→ INPUT DATA:
****

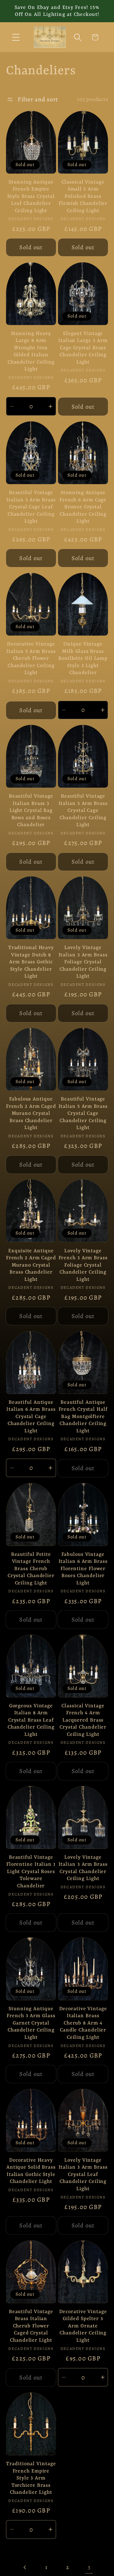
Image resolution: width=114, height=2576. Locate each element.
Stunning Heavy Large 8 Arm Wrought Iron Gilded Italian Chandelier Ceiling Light (31, 351)
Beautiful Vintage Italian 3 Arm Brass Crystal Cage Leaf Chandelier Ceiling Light (30, 507)
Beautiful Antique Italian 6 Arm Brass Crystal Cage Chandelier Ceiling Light (30, 1417)
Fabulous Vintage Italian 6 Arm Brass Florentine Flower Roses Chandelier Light (83, 1569)
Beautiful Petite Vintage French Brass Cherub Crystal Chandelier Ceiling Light (31, 1569)
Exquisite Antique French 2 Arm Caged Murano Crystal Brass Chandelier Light (31, 1265)
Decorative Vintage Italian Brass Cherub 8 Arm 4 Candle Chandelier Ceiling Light (83, 2023)
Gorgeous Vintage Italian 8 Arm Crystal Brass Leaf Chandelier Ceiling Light (31, 1720)
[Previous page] (25, 2567)
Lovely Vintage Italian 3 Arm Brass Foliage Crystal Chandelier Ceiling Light (83, 962)
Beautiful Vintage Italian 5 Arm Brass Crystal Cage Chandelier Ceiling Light (83, 1113)
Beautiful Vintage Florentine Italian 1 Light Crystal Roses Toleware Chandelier (31, 1872)
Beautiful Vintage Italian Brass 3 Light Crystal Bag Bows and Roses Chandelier (31, 810)
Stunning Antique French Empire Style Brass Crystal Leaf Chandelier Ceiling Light (30, 196)
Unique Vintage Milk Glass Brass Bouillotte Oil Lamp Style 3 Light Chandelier (83, 658)
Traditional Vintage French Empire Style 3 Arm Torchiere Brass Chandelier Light (31, 2478)
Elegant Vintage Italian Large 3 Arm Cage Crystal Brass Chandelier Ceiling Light (83, 348)
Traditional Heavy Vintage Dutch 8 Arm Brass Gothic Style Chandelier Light (31, 962)
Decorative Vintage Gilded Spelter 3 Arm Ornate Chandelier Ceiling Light (83, 2326)
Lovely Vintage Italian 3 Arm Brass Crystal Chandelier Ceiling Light (83, 1868)
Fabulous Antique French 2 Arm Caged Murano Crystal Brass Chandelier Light (31, 1113)
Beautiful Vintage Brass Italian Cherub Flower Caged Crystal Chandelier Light (31, 2326)
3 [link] (89, 2567)
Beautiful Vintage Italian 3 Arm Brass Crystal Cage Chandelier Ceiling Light (83, 810)
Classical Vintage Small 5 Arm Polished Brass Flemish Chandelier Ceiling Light (83, 196)
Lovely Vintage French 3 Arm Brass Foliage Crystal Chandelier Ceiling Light (83, 1265)
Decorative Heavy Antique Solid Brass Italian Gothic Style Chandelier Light (31, 2171)
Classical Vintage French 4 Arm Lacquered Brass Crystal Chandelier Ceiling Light (83, 1720)
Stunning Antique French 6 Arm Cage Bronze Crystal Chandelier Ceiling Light (83, 507)
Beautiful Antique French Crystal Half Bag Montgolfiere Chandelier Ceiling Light (83, 1417)
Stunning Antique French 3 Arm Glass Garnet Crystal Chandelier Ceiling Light (31, 2023)
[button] (16, 37)
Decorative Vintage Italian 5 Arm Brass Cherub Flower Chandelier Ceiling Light (30, 658)
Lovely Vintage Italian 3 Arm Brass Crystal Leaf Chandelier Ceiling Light (83, 2175)
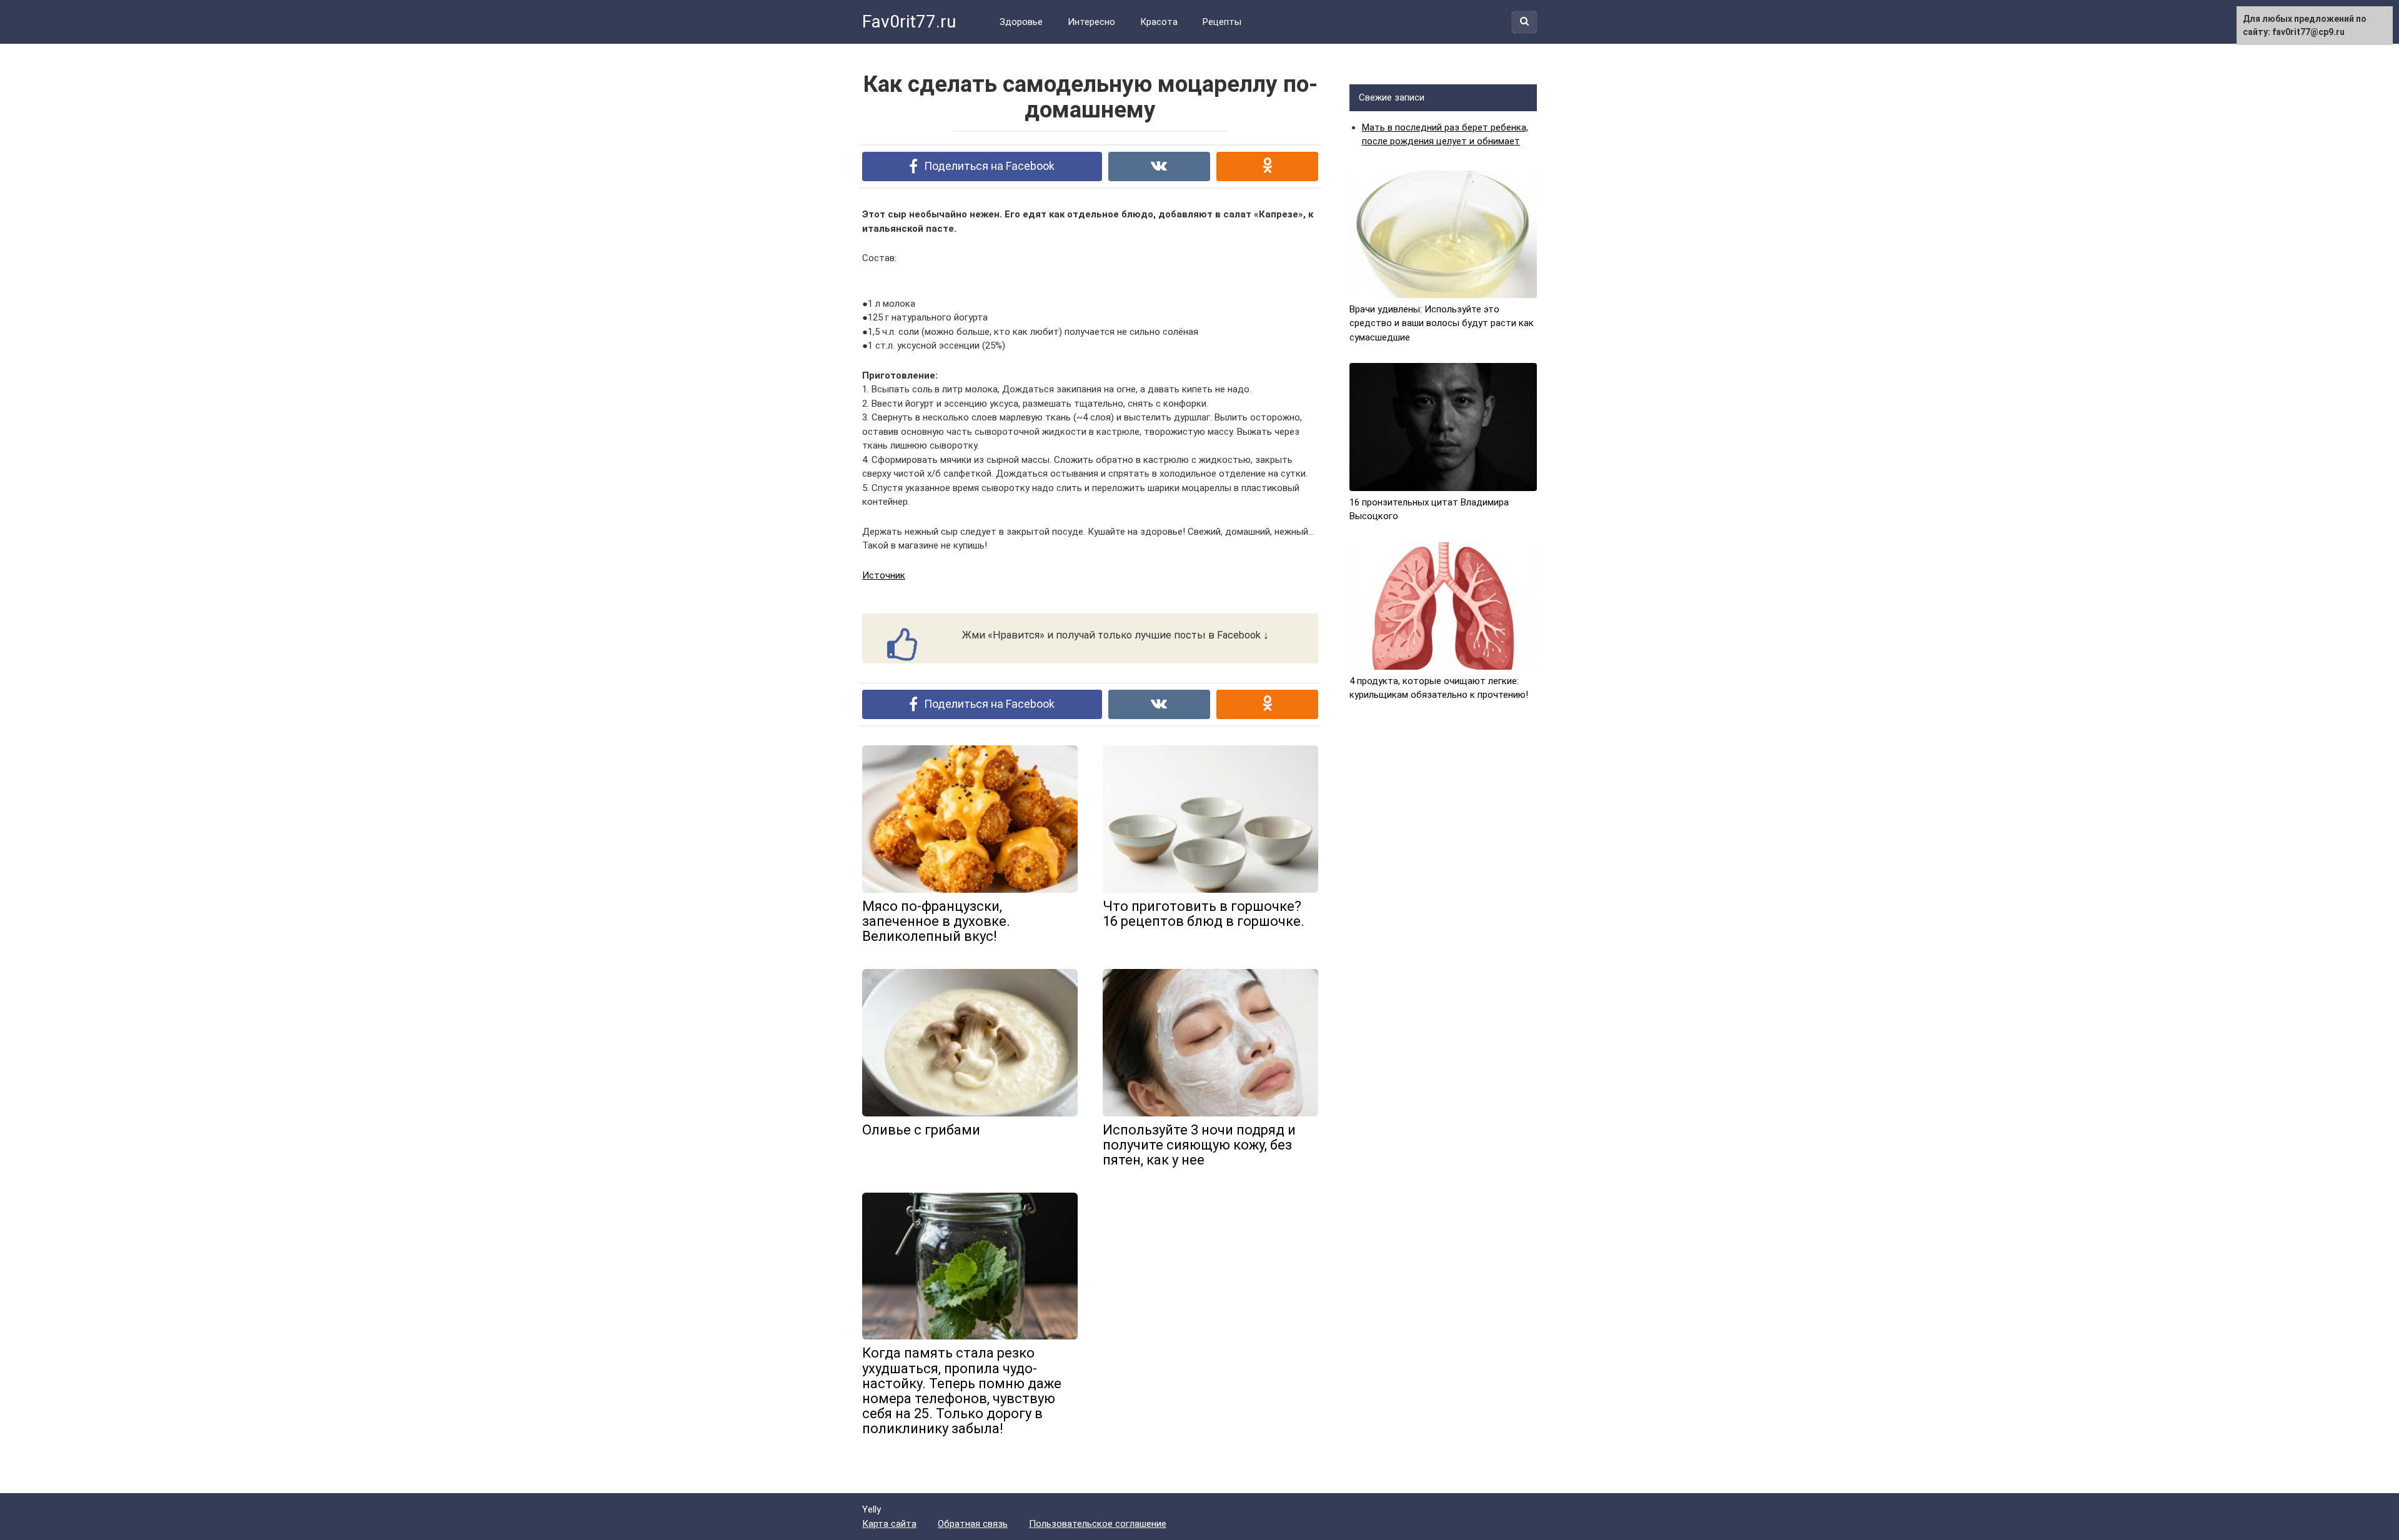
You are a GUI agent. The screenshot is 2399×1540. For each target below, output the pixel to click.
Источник (883, 575)
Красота (1159, 21)
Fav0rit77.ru (909, 21)
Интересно (1091, 21)
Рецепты (1222, 21)
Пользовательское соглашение (1097, 1523)
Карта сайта (889, 1523)
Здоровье (1021, 21)
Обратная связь (973, 1523)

****

→ EXERCISE GOAL: Print only the lines from the one with "Красота (1159, 21)" to the end of the records, both included.

→ RESULT OF THIS TASK:
Красота (1159, 21)
Fav0rit77.ru (909, 21)
Интересно (1091, 21)
Рецепты (1222, 21)
Пользовательское соглашение (1097, 1523)
Карта сайта (889, 1523)
Здоровье (1021, 21)
Обратная связь (973, 1523)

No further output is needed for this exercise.